• _DATA TO PROCESS_:
▼

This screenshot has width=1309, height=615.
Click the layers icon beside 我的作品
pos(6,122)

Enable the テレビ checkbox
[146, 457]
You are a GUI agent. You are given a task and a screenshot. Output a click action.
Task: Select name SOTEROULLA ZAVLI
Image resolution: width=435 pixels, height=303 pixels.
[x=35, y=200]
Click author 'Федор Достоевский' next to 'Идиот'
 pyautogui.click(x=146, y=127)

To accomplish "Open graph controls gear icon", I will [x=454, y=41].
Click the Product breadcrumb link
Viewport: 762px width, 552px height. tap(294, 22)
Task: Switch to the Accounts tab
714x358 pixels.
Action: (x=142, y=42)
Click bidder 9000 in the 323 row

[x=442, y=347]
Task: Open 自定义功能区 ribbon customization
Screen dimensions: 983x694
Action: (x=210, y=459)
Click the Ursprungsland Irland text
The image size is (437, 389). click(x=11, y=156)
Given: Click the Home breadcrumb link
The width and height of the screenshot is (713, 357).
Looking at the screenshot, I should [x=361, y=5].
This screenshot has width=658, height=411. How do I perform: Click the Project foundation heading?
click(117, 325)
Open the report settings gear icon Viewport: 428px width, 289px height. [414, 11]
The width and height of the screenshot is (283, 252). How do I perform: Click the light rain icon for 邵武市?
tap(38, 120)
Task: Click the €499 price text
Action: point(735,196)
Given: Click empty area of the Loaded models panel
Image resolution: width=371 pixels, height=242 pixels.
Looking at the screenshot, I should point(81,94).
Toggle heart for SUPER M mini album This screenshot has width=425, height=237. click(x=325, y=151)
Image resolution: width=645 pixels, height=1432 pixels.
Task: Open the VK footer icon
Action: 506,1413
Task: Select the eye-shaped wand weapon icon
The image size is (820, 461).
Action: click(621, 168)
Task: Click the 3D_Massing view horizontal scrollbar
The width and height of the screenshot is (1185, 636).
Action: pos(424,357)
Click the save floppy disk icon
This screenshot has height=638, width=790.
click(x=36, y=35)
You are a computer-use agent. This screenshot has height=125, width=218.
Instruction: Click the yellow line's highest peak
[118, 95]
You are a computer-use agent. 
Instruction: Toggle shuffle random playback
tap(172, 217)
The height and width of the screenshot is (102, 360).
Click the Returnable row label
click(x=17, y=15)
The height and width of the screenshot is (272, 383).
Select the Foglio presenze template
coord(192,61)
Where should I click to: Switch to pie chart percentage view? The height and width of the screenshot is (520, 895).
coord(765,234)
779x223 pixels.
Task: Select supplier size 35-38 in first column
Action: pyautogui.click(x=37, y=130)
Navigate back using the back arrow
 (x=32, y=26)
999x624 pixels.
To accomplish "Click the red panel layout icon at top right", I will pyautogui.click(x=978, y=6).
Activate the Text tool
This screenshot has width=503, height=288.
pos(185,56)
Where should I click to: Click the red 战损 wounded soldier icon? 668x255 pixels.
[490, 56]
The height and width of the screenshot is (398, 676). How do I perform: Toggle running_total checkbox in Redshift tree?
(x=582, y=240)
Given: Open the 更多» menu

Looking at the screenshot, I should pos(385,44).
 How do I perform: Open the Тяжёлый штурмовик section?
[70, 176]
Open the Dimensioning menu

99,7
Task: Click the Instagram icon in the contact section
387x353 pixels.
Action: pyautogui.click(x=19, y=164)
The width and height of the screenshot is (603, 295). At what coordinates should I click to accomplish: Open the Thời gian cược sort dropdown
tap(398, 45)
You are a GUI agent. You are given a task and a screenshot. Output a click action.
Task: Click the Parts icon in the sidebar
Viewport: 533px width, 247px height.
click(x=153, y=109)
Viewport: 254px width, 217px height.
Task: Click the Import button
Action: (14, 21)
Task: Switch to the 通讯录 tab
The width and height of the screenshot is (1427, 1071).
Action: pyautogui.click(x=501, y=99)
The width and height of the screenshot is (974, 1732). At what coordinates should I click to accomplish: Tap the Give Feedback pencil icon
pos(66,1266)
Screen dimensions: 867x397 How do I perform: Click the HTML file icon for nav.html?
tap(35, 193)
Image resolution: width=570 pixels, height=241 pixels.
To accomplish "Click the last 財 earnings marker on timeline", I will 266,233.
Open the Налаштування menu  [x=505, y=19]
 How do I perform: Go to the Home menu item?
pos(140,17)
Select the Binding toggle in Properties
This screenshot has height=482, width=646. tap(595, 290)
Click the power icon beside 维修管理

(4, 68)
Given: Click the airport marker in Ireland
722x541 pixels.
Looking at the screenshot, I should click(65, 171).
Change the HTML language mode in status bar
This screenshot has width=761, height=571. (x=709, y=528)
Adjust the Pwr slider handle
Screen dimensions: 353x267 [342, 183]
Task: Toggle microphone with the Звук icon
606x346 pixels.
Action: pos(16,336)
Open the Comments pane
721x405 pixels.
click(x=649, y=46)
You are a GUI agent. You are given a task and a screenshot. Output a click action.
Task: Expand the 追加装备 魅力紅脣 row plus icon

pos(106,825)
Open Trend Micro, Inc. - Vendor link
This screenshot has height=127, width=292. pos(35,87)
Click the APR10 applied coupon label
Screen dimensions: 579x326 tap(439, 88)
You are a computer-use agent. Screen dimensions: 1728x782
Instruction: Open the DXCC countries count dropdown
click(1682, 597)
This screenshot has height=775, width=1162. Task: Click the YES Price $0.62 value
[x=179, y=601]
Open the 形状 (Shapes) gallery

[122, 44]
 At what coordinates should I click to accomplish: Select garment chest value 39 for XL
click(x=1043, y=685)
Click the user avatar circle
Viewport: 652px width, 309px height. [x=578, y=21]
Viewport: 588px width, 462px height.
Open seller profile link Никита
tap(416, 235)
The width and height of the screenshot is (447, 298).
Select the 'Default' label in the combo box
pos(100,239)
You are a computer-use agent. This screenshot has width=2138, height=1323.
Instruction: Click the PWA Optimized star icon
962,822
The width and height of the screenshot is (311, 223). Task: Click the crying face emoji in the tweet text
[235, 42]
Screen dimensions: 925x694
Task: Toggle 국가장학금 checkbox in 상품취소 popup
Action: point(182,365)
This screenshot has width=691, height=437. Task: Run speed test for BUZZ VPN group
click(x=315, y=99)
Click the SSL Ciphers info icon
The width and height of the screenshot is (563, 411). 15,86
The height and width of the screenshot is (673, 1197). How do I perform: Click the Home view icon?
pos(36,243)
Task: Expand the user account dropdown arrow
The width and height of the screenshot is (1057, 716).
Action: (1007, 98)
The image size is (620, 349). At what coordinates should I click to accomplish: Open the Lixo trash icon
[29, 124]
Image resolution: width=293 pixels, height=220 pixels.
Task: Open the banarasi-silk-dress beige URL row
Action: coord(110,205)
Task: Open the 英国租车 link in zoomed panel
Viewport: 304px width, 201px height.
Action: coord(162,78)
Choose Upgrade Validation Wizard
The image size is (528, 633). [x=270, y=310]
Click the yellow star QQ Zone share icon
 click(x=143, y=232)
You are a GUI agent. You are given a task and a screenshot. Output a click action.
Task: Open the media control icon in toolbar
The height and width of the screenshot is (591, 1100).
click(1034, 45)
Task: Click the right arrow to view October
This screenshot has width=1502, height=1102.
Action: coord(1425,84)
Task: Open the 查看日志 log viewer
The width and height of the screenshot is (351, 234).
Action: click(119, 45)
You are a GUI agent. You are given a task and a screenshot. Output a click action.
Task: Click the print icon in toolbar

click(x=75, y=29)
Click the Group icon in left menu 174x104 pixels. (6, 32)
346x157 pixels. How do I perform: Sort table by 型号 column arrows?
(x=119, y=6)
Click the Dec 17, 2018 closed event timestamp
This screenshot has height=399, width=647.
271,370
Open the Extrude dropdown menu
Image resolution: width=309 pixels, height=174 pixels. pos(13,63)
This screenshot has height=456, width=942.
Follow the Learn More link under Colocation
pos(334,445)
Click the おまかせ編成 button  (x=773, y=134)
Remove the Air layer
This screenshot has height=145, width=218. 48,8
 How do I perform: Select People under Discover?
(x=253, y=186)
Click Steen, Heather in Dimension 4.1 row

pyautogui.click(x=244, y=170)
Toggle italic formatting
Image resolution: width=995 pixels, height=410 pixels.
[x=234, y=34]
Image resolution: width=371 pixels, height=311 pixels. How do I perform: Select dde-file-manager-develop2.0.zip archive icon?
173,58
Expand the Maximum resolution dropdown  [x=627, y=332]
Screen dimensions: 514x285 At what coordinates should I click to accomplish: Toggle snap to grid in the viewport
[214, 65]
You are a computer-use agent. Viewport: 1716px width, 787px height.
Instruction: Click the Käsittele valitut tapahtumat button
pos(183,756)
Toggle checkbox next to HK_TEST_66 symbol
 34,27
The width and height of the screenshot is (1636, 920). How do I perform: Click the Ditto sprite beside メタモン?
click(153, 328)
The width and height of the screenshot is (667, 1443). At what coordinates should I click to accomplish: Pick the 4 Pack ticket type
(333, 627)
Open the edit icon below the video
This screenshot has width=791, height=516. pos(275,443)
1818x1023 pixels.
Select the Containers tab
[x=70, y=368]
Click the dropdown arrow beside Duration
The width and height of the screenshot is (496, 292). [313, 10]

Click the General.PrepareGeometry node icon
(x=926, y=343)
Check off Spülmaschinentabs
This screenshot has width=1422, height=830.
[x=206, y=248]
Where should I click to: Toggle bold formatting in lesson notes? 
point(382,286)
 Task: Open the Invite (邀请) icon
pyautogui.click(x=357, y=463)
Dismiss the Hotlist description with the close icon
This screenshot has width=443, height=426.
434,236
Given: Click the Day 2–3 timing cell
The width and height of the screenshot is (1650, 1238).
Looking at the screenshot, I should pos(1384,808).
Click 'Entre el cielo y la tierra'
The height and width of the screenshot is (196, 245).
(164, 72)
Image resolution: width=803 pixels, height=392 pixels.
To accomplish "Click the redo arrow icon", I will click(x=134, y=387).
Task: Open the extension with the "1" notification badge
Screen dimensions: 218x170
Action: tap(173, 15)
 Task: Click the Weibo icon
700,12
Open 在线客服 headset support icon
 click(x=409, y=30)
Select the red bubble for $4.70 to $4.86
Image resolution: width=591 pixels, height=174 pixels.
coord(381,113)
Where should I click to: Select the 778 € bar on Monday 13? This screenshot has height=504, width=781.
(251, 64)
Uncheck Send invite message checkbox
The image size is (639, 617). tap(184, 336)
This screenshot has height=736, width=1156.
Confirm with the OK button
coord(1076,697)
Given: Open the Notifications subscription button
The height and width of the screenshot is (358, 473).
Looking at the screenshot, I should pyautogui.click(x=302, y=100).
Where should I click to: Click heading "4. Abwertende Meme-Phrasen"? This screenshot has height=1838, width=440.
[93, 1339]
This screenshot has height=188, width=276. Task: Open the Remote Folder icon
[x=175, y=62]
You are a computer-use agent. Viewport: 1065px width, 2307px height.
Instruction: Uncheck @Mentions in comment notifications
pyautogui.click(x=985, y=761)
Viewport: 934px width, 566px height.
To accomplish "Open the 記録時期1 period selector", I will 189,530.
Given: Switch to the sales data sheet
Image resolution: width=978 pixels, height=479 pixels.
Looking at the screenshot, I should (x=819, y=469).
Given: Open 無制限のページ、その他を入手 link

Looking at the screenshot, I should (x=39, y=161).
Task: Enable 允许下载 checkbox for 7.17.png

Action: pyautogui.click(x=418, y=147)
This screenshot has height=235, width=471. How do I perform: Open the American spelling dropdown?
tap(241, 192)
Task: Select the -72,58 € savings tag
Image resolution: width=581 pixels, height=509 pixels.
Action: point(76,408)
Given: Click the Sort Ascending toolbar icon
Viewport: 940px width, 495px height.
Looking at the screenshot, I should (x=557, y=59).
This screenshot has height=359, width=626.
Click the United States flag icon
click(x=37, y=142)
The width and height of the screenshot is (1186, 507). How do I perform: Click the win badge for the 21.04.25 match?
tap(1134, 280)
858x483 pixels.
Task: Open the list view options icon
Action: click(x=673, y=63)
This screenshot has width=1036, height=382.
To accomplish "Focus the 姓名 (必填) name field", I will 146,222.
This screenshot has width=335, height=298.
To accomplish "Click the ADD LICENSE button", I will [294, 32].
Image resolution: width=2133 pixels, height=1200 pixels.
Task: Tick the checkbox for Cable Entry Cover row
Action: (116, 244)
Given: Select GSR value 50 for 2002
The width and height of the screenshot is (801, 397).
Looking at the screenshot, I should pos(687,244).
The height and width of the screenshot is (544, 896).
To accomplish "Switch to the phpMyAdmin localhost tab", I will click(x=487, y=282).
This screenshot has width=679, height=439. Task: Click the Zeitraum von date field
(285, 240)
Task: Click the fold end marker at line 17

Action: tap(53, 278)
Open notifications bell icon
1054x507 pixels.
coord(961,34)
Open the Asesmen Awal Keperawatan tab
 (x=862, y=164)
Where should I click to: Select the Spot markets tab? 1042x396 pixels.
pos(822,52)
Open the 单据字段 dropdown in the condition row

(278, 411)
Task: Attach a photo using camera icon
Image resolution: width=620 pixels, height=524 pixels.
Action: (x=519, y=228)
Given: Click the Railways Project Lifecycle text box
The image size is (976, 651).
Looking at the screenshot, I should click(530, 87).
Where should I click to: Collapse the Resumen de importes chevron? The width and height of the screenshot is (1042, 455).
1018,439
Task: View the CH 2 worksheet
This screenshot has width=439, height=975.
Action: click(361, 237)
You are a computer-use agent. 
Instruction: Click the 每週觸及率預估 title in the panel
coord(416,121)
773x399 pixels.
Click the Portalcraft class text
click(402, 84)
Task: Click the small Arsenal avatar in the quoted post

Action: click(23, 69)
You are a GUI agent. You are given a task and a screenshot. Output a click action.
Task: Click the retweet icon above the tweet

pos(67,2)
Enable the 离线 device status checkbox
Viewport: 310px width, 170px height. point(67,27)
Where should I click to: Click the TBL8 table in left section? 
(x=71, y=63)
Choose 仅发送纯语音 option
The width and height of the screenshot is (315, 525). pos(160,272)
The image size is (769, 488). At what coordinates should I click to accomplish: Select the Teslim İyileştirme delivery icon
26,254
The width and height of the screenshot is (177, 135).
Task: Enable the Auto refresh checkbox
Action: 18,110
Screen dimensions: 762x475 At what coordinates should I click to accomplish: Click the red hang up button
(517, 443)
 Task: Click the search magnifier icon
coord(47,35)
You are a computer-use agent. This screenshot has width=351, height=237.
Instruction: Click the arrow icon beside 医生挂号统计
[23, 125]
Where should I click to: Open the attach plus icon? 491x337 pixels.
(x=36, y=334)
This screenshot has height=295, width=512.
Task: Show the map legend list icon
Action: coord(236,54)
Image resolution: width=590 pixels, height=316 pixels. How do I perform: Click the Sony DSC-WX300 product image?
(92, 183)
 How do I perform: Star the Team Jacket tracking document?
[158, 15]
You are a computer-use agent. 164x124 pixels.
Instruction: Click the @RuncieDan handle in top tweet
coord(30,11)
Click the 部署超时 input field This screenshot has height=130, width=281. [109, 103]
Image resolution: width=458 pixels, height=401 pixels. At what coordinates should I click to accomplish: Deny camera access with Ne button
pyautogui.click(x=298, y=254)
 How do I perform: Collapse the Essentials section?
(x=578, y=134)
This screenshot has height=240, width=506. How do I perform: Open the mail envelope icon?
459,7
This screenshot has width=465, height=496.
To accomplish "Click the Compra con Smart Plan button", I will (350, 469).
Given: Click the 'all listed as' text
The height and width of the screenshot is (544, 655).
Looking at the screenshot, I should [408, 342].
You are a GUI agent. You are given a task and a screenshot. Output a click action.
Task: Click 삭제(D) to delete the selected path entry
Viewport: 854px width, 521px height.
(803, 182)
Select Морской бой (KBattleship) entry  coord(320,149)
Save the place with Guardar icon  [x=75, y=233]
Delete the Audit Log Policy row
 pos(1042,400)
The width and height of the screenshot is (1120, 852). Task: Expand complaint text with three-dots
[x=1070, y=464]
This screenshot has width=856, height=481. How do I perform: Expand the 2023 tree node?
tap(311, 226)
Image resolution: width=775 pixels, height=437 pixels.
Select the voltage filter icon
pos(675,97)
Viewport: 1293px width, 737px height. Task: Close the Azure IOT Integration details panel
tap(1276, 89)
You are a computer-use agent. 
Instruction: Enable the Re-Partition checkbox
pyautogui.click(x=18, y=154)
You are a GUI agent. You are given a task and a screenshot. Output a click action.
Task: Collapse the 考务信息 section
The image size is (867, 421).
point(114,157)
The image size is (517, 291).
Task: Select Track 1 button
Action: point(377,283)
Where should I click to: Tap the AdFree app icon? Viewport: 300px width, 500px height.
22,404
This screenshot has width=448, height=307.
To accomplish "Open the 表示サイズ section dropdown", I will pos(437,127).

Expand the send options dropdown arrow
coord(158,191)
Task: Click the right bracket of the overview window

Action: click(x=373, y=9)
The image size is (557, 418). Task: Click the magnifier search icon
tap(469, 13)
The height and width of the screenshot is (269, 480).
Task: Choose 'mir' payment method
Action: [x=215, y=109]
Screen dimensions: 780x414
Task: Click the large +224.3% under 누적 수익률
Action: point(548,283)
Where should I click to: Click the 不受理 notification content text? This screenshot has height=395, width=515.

▲

• _WHAT THIS TASK INVOLVES_: All lines above between those holding "773x399 pixels." and "You are a computer-use agent. 164x124 pixels.", inclusive, must be set down unchanged, and no other line may be included.

• _SOLUTION_:
773x399 pixels.
Click the Portalcraft class text
click(402, 84)
Task: Click the small Arsenal avatar in the quoted post

Action: click(23, 69)
You are a GUI agent. You are given a task and a screenshot. Output a click action.
Task: Click the retweet icon above the tweet

pos(67,2)
Enable the 离线 device status checkbox
Viewport: 310px width, 170px height. point(67,27)
Where should I click to: Click the TBL8 table in left section? 
(x=71, y=63)
Choose 仅发送纯语音 option
The width and height of the screenshot is (315, 525). pos(160,272)
The image size is (769, 488). At what coordinates should I click to accomplish: Select the Teslim İyileştirme delivery icon
26,254
The width and height of the screenshot is (177, 135).
Task: Enable the Auto refresh checkbox
Action: 18,110
Screen dimensions: 762x475 At what coordinates should I click to accomplish: Click the red hang up button
(517, 443)
 Task: Click the search magnifier icon
coord(47,35)
You are a computer-use agent. This screenshot has width=351, height=237.
Instruction: Click the arrow icon beside 医生挂号统计
[23, 125]
Where should I click to: Open the attach plus icon? 491x337 pixels.
(x=36, y=334)
This screenshot has height=295, width=512.
Task: Show the map legend list icon
Action: coord(236,54)
Image resolution: width=590 pixels, height=316 pixels. How do I perform: Click the Sony DSC-WX300 product image?
(92, 183)
 How do I perform: Star the Team Jacket tracking document?
[158, 15]
You are a computer-use agent. 164x124 pixels.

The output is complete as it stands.